#### Task material

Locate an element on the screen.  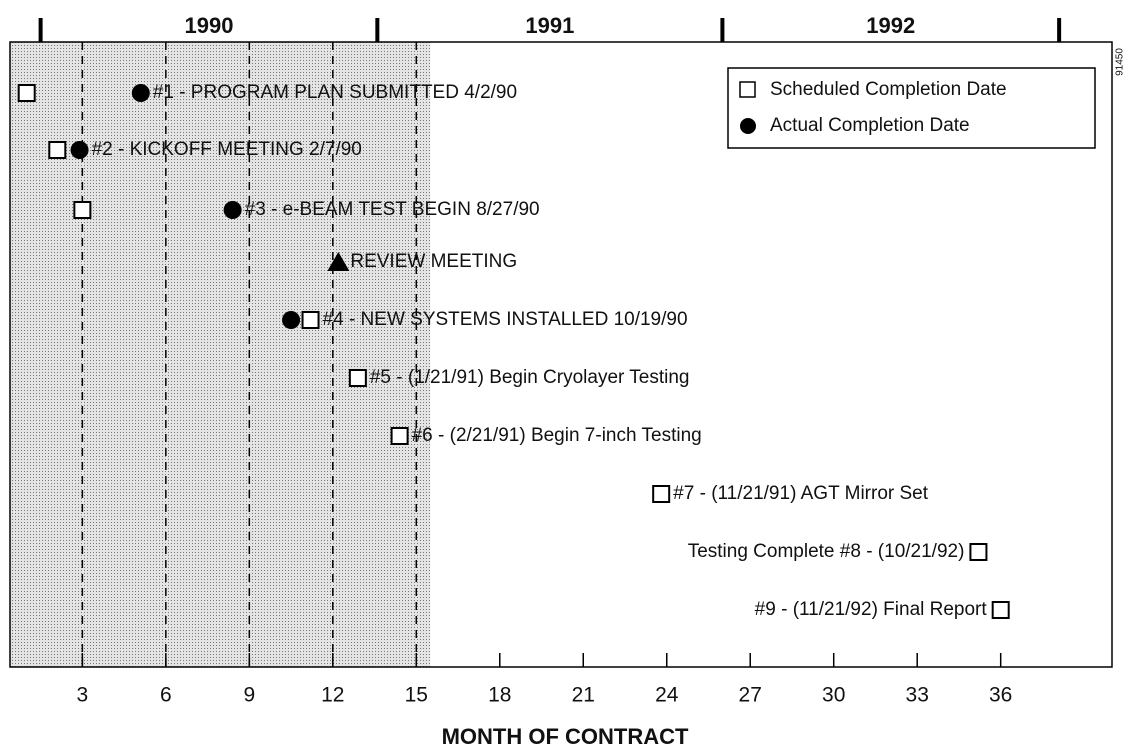
milestone-label: #2 - KICKOFF MEETING 2/7/90 is located at coordinates (227, 150).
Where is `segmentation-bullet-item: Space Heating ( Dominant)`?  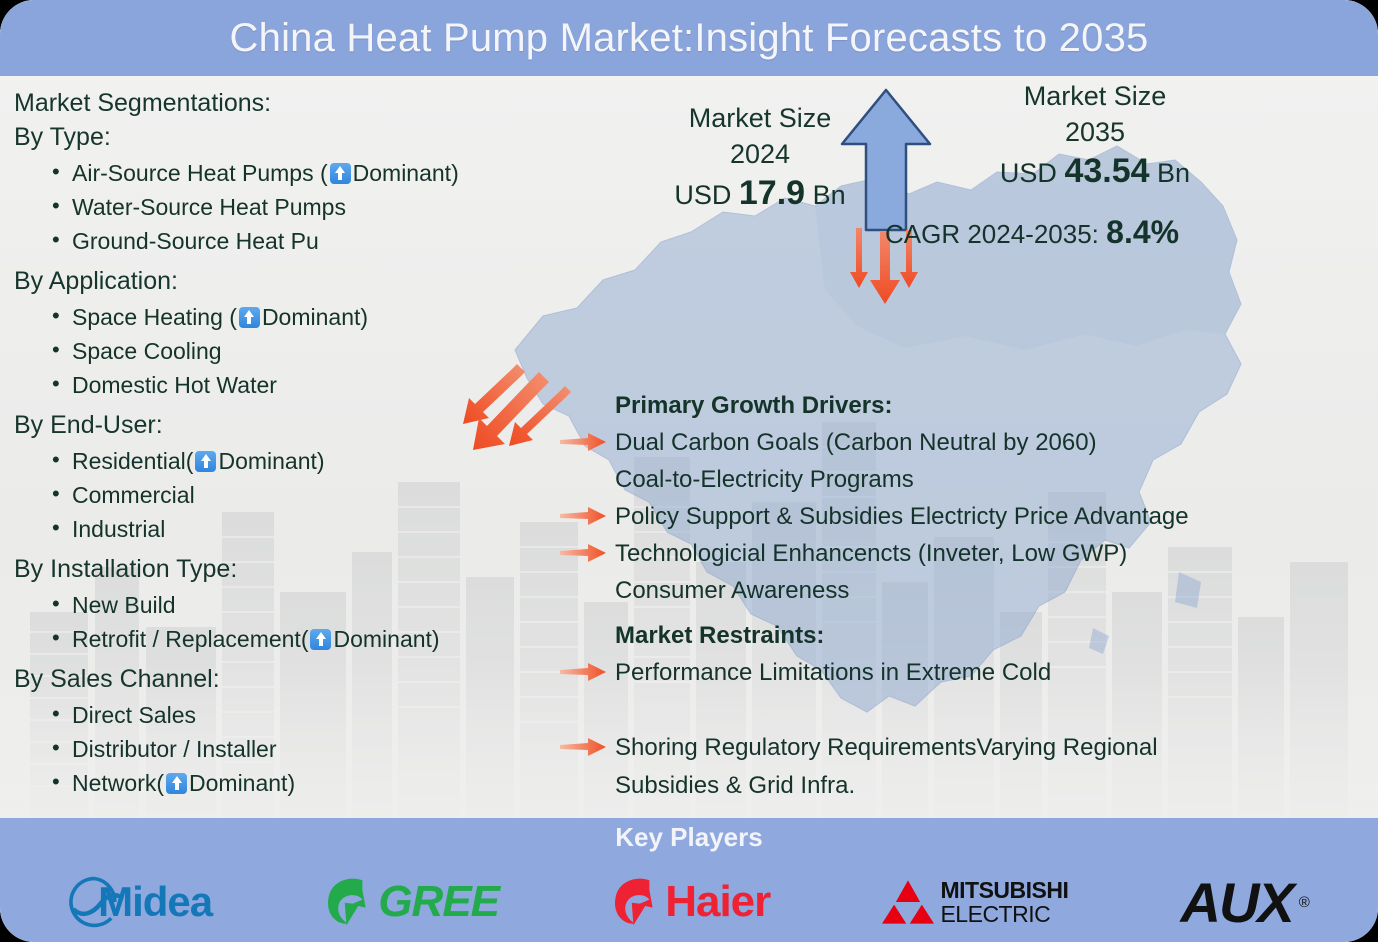
segmentation-bullet-item: Space Heating ( Dominant) is located at coordinates (294, 316).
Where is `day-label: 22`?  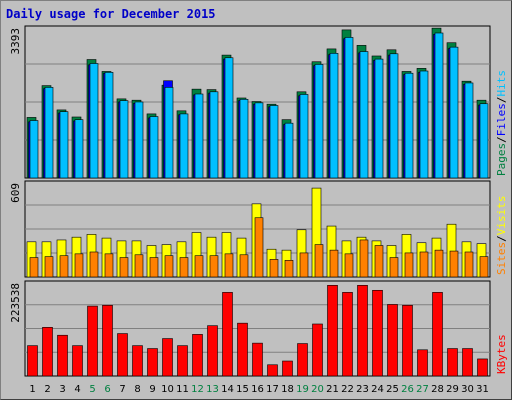
day-label: 22 is located at coordinates (348, 390).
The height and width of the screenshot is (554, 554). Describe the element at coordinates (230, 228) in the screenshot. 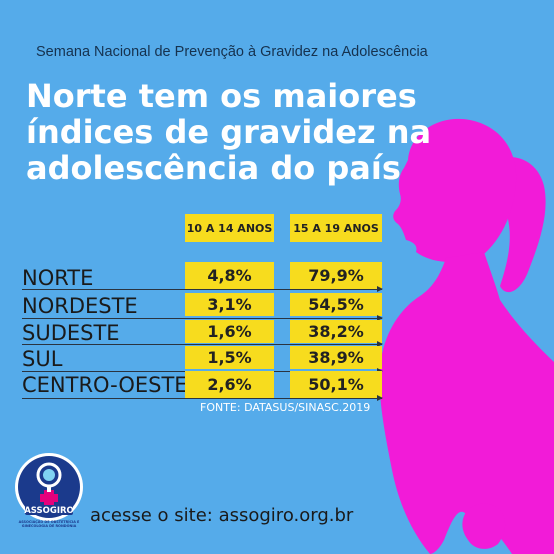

########

■ **Problem**:
Quote all of the lines above word for word, leaving out the pictures.

■ **Exercise response**:
Locate an element on the screen.  
milestone-label: #2 - KICKOFF MEETING 2/7/90 is located at coordinates (227, 150).
Where is `segmentation-bullet-item: Space Heating ( Dominant)`?  
segmentation-bullet-item: Space Heating ( Dominant) is located at coordinates (294, 316).
Where is `day-label: 22`?  
day-label: 22 is located at coordinates (348, 390).
The height and width of the screenshot is (554, 554). Describe the element at coordinates (230, 228) in the screenshot. 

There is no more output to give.